[Items from a dataset]
- - - - - - -
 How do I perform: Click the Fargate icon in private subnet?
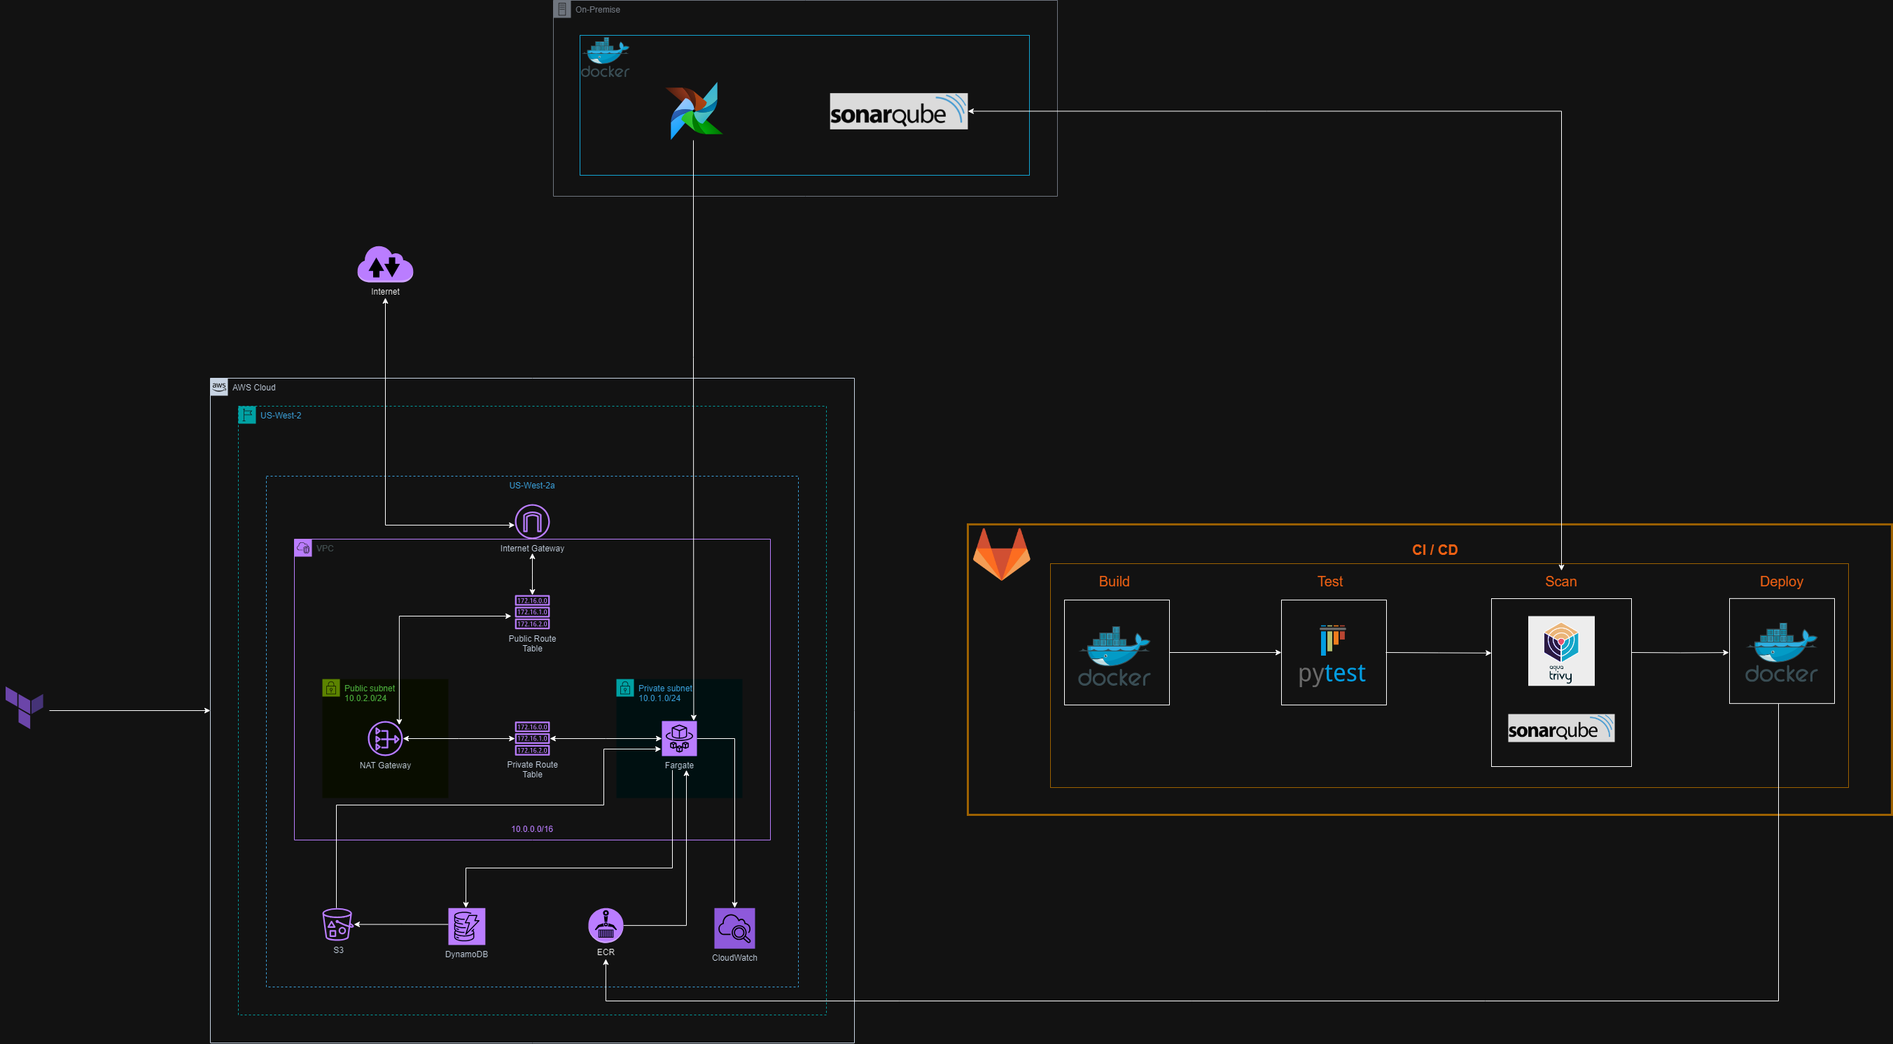pyautogui.click(x=679, y=738)
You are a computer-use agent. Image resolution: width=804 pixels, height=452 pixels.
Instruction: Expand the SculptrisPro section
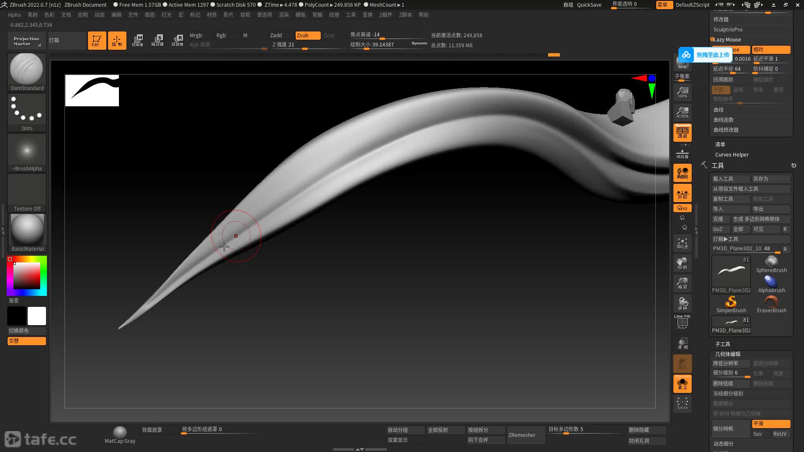(x=728, y=30)
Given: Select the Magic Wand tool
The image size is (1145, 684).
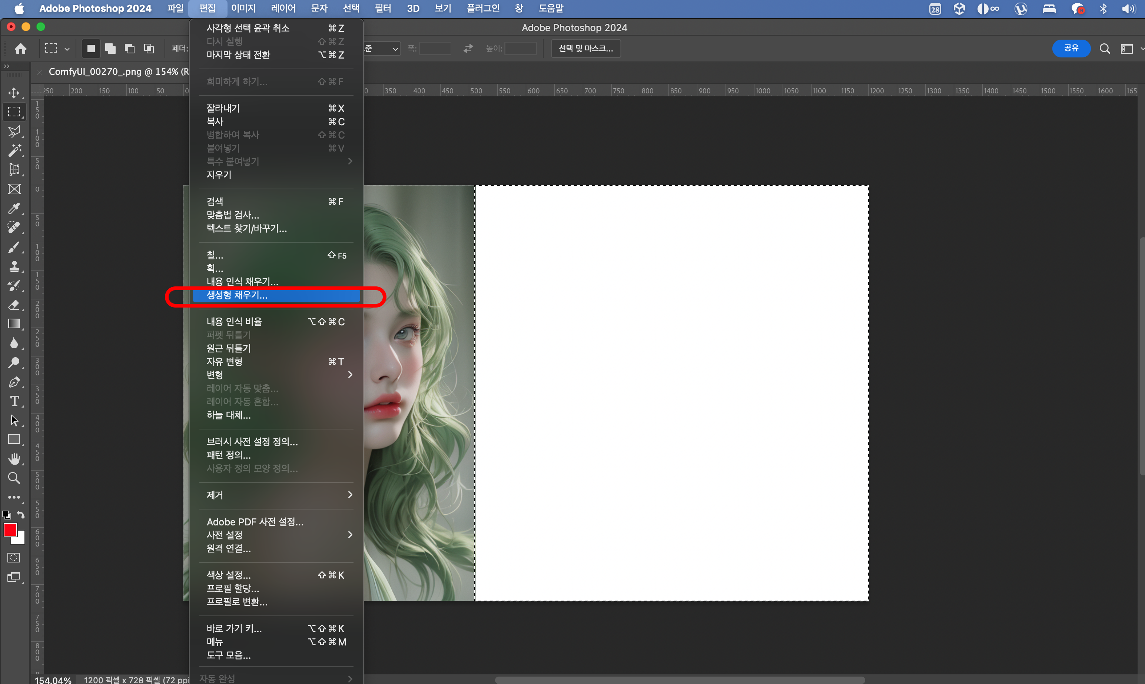Looking at the screenshot, I should coord(14,150).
- - - - - - -
**Work item**
What the reply must contain is an exact transcription of the data above and none of its pictures.

**Task solution**
 How do I perform: Click the Fargate icon in private subnet?
pyautogui.click(x=679, y=738)
You are a computer-use agent. Image resolution: width=804 pixels, height=452 pixels.
Instruction: Expand the SculptrisPro section
(x=728, y=30)
Given: Select the Magic Wand tool
The image size is (1145, 684).
Looking at the screenshot, I should coord(14,150).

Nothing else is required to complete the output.